Show that
$$\int_{-\infty}^\infty {{\cos(mx)}\over(x^2+a^2)(x^2+b^2)}dx={\pi(ae^{-mb}-be^{-ma})\over ab(a^2-b^2)}$$
where $a,b,m>0$ and $a$ is not equal to $b$.
I already know that $\int_{-\infty}^\infty {{1} \over(x^2+a^2)(x^2+b^2)}dx={\pi\over ab(a+b)}$.
I'm wondering if I can use this fact at all.
I'm not sure how to deal with the $\cos(mx)$ term.
Any solutions or help is greatly appreciated.
Hint.

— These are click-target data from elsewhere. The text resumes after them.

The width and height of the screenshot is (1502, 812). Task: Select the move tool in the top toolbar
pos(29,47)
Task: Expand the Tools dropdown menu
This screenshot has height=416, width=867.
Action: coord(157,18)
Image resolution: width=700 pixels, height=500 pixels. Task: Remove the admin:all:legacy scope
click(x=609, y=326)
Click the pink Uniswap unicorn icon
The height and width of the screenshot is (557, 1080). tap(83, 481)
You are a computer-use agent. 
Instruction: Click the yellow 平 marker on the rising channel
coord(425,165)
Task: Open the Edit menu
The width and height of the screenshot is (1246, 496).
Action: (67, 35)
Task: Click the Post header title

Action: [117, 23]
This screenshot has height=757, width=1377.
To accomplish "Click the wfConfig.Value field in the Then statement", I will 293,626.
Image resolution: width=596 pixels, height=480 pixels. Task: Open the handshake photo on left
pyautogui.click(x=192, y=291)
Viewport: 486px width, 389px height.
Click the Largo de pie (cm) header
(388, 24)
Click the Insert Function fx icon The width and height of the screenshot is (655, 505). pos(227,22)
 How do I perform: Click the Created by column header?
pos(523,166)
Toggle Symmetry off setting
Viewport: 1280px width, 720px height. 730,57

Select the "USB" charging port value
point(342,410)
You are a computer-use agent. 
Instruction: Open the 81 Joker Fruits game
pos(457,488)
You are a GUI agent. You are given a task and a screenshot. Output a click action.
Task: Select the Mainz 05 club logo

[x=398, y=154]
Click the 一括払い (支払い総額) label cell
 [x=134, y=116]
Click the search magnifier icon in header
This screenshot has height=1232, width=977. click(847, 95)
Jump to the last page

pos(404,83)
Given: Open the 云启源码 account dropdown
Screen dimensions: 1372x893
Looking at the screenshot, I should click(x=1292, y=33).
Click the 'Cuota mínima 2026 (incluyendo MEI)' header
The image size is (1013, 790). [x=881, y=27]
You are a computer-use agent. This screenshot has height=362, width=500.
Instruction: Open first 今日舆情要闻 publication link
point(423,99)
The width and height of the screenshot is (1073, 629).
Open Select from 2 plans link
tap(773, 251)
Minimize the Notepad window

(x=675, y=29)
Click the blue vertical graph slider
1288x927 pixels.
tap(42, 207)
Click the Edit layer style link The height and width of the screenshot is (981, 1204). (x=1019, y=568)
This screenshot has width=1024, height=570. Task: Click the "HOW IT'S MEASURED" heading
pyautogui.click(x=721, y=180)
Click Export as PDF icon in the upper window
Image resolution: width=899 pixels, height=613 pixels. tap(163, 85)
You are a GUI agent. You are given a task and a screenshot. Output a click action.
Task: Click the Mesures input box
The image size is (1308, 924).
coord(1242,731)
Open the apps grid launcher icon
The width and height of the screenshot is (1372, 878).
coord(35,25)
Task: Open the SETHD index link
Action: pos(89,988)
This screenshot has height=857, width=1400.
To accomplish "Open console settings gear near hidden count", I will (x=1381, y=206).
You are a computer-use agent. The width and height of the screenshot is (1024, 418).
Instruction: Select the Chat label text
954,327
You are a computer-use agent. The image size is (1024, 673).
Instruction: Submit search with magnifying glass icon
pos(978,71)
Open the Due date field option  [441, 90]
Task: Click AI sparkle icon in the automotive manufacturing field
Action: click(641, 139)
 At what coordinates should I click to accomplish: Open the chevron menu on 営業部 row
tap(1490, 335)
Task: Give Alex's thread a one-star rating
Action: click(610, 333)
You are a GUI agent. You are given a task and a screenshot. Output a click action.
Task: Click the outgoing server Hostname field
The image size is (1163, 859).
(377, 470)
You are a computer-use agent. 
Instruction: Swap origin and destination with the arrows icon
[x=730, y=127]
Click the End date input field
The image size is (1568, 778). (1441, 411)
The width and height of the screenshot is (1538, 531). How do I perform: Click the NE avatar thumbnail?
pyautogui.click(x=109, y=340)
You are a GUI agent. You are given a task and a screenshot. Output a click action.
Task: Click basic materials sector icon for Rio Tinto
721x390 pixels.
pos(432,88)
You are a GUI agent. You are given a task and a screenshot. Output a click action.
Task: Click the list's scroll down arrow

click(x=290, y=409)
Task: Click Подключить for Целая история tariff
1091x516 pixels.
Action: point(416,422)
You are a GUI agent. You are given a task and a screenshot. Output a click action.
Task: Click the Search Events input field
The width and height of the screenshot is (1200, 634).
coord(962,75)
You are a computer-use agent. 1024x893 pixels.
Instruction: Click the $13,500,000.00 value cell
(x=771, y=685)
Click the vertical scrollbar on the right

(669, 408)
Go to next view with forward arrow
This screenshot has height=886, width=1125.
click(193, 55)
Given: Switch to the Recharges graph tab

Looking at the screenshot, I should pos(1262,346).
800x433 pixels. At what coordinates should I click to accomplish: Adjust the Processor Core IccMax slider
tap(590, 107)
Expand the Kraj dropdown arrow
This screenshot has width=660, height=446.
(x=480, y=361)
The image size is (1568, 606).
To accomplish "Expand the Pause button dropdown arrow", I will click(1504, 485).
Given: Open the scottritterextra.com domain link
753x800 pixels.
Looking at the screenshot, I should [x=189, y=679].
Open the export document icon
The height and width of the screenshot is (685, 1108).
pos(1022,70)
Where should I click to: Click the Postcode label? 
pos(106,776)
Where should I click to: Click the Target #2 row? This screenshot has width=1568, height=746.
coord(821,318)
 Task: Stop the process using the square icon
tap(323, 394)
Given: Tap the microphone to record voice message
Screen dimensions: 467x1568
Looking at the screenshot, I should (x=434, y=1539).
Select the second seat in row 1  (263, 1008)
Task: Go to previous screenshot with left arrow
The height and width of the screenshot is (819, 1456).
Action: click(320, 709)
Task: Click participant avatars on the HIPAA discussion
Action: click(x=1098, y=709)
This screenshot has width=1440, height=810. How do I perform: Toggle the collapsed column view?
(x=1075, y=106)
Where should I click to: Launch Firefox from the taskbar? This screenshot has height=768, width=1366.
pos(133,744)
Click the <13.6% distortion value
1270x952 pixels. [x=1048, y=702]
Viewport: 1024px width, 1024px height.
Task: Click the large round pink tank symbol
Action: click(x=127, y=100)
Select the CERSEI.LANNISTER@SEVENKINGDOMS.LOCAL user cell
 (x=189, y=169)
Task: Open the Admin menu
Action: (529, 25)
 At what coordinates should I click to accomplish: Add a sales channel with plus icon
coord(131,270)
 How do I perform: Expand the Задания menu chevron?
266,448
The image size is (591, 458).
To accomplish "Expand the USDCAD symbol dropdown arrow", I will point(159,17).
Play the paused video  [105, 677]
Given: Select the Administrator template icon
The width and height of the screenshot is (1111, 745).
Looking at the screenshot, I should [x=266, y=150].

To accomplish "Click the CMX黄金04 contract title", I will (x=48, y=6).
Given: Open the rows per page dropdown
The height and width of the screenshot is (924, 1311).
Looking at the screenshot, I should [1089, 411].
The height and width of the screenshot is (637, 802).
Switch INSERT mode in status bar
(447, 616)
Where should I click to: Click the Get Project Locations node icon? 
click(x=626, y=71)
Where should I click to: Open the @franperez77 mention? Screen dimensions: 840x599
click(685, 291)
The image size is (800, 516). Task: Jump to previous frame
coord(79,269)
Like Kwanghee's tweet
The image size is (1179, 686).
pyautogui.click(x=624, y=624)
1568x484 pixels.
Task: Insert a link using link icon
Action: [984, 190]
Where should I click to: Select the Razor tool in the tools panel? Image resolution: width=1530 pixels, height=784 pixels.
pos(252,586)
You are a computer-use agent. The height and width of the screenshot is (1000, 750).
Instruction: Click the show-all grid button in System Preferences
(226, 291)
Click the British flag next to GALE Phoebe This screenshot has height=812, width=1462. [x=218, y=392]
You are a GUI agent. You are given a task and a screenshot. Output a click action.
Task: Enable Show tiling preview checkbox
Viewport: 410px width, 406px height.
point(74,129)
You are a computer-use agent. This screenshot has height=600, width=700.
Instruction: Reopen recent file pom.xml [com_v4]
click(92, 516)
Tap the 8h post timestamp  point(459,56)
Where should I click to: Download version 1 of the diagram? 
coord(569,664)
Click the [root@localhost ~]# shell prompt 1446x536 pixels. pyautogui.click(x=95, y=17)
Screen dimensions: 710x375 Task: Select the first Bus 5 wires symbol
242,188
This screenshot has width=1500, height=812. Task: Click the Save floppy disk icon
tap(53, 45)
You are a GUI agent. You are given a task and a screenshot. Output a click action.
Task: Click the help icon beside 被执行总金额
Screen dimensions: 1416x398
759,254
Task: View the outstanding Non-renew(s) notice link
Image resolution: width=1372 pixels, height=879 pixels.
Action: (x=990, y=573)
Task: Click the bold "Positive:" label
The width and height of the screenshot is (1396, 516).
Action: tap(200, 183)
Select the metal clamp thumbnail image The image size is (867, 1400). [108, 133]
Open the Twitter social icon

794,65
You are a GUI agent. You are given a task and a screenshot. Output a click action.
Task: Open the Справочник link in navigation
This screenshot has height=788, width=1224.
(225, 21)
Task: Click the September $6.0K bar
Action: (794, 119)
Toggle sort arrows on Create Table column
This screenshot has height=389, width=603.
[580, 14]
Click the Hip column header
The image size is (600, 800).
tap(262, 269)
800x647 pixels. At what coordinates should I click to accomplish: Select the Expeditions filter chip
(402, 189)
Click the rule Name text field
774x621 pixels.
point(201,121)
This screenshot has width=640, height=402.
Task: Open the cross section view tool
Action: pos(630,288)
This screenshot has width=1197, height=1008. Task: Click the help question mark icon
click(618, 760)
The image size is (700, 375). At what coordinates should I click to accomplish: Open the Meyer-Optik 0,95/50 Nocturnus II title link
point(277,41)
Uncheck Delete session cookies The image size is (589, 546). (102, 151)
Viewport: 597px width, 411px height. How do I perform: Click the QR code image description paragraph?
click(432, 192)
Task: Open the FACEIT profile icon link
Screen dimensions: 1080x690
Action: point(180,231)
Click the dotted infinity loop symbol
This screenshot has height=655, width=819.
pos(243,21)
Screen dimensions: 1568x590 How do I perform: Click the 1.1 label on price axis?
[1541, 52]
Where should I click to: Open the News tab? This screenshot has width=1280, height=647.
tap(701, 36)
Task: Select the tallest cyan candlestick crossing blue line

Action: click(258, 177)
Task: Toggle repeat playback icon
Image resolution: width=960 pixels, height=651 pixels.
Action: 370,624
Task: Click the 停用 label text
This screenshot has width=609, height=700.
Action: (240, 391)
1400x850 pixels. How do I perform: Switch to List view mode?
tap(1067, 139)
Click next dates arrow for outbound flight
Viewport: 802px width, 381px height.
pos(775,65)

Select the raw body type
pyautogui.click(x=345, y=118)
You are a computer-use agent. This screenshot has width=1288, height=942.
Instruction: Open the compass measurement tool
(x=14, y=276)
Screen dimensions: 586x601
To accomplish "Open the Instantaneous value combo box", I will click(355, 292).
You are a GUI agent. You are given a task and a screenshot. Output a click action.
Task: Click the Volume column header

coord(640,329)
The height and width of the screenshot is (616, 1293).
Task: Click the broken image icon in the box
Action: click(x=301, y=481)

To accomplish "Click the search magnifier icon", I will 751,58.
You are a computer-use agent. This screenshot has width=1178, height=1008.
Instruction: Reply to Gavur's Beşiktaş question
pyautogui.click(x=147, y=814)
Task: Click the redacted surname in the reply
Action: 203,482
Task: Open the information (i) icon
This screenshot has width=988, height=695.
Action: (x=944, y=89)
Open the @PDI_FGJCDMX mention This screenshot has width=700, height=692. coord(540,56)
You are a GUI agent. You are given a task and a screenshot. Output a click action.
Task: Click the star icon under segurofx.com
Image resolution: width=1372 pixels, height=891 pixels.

One may write, for $a^2\neq b^2$, $$ \int_{-\infty}^{+\infty}\frac{\cos(mx)\:dx}{\left(x^2+a^2\right)\left(x^2+b^2\right)}=\frac{-1}{\left(a^2-b^2\right)}\left(\int_{-\infty}^{+\infty}\frac{\cos(mx)}{\left(x^2+a^2\right)}\:dx-\int_{-\infty}^{+\infty}\frac{\cos(mx)}{\left(x^2+b^2\right)}\:dx\right) $$ then use the classic evaluation
$$ \int_{-\infty}^{+\infty}\frac{\cos(mx)}{x^2+a^2}dx=\frac{\pi}{a}\:e^{-a m},\quad a>0,\,m>0, $$
which is proved for example in the accepted answer here.